Free-standing ER Across From Former St. Vincent’s Poised to Open Next Week

Freestanding ER joins influx of urgent care providers that opened in the wake of St. Vincent's closing

The first floor with house the "HealthPlex."

The first floor with house the “HealthPlex.”

Since St. Vincent’s hospital closed in 2010, Manhattan’s lower West Side has been without 24/7 emergency care. (Though a number of urgent care centers eager to serve the area’s affluent, well-insured patients have opened in the intervening years.) But next week, North Shore-LIJ is expected to debut a freestanding emergency center, Manhattan’s first, in the 160,000-square-foot O’Toole building on Seventh Avenue between 12th and 13th Streets.

Located across from the site of the former St. Vincent’s, which has been converted to a luxury condo complex by the Rudin group, the “HealthPlex,” as the center is dubbed, is equipped to handle up to 45,000 patients a year, according to a release, and will operate as an extension of Lenox Hill Hospital on the Upper East Side (also a North Shore-LIJ affiliate).

In tandem with the many urgent care centers that have opened in the wake of St. Vincent’s closure—Continuum has established a foothold in Chelsea and the West Village by affiliating with many of the medical practices and outpatient clinics there; The New York Times counted a dozen in 2010—the HealthPlex is something of a test case for the future of health care in the city: can urgent care centers, specialty clinics and free-standing ERs fill the void left by hospital closures? The question is particularly apt as Fortis and SUNY move to close a deal for the developer to take over LICH, a deal that will not yield a full-service hospital at the Brooklyn site.

Closure is a fate that also seems likely to befall the borough’s other hospitals, a number of which have been struggling to remain solvent. Among the top priorities of the Affordable Care Act are reducing repeat visits to emergency rooms and improving preventative care while reducing costly hospitalizations, a shift that is likely to prove financially-challenging for hospitals already struggling to fill beds. (Empty beds and an ER that served many patients who did not need emergency care were two of the major factors that weakened St. Vincent’s and led to its collapse.)

Besides providing urgent care, the ER is also slated to offer additional medical services as early as 2015—ambulatory surgery, outpatient rehabilitation, imaging, health and wellness services, home care and medical specialty practices. There will also be an onsite ambulance for patients who require hospitalization. The HealthPlex will open with more than 150 healthcare professionals and plans to add more as new programs launch.
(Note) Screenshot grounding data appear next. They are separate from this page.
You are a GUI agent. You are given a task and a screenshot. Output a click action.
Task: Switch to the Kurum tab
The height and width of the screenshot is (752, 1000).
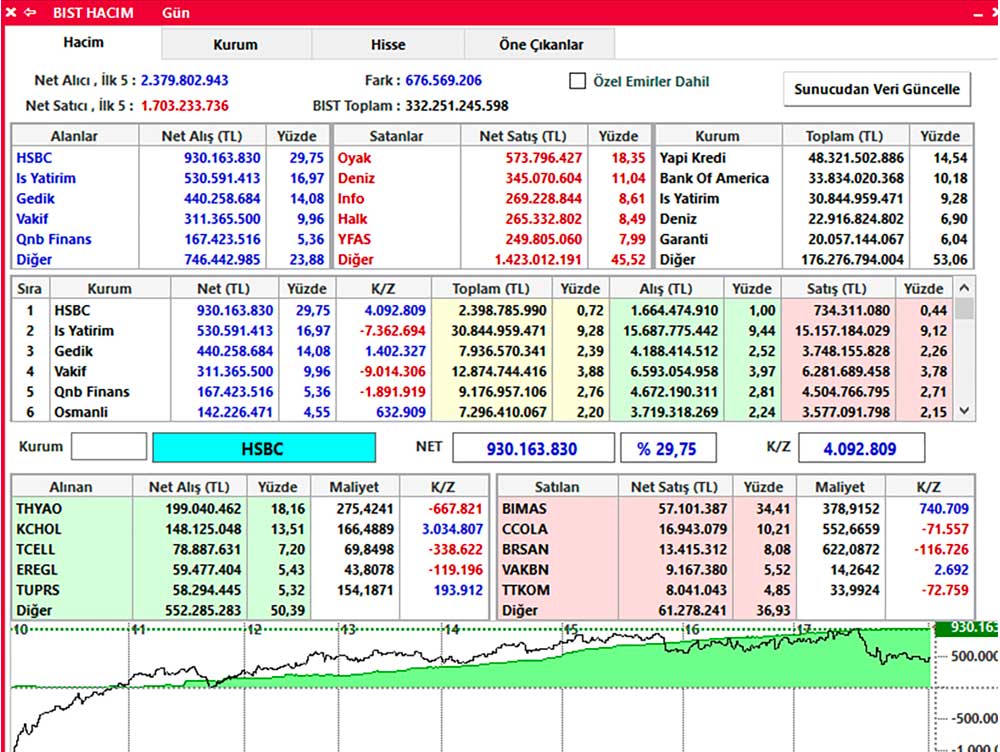tap(235, 44)
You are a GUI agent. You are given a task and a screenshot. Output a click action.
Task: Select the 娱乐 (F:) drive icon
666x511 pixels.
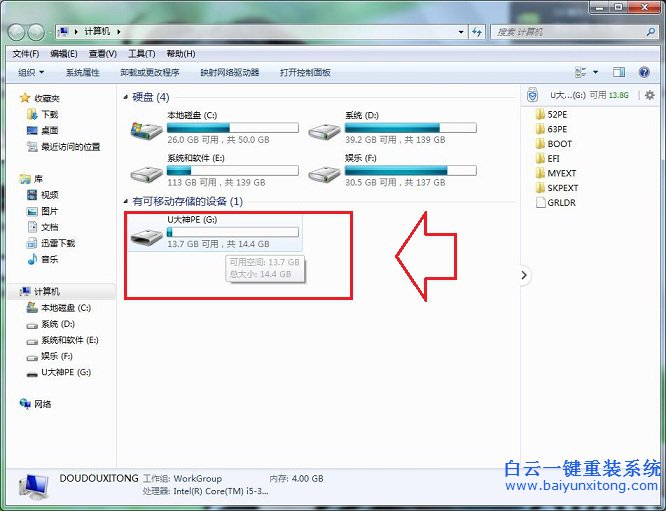pos(325,171)
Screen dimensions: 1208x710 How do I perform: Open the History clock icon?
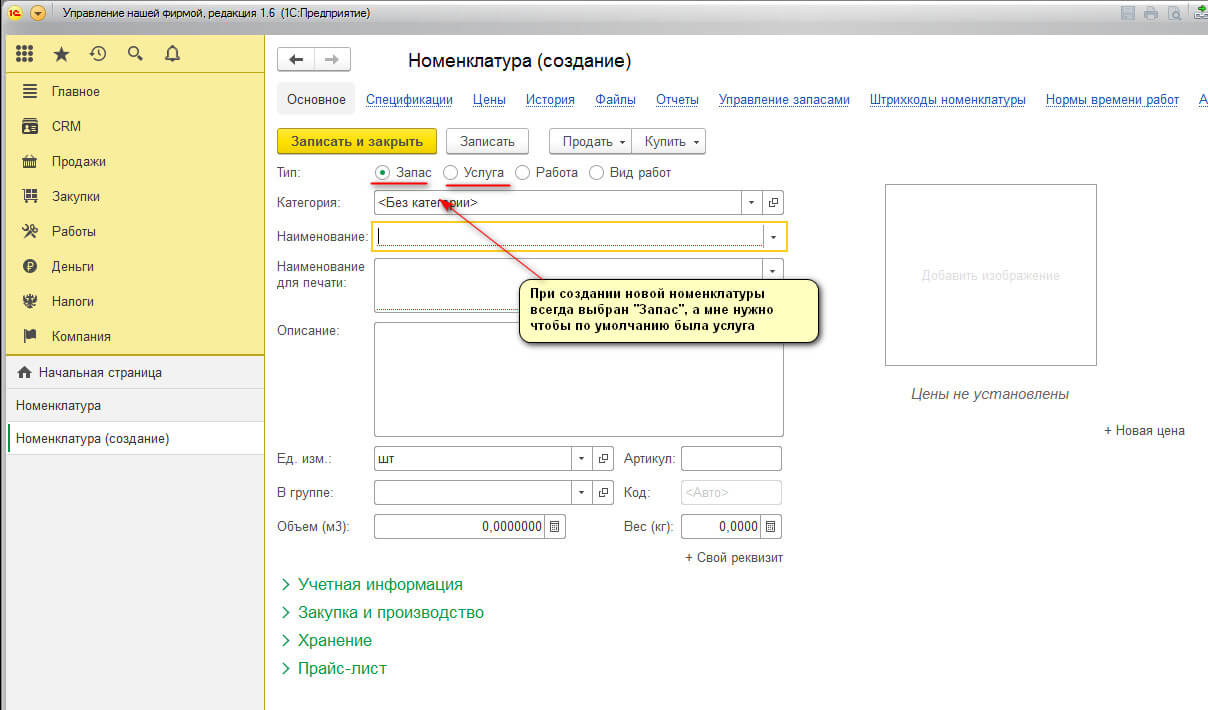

Still, as a doctor told NY1 last month, without an operating room, emergency service will be somewhat limited: “If you have appendicitis, while the emergency department will stabilize you, you have to have your appendix removed, and that has to happen in an operating room… we would just send you in an ambulance to the operating room at the hospital of your choice.”

It remains to be seen whether the ER’s opening will assuage the concerns of community members who still believe that a hospital is needed at the site. Another challenge may be attracting patients who have become accustomed to treating their ailments at one of the many other urgent care centers nearby.

As The New York Times reported in 2010, North Shore closed an interim clinic that it had received a $9.4 million state grant to open in Chelsea, after it attracted an average of only two patients a day.

Speaking to The Times, a hospital spokeswoman attributed the closure to the clinic’s limited hours—not be a concern with the 24/7 HealthPlex—”and ‘the proliferation of urgent care’ in the neighborhood.”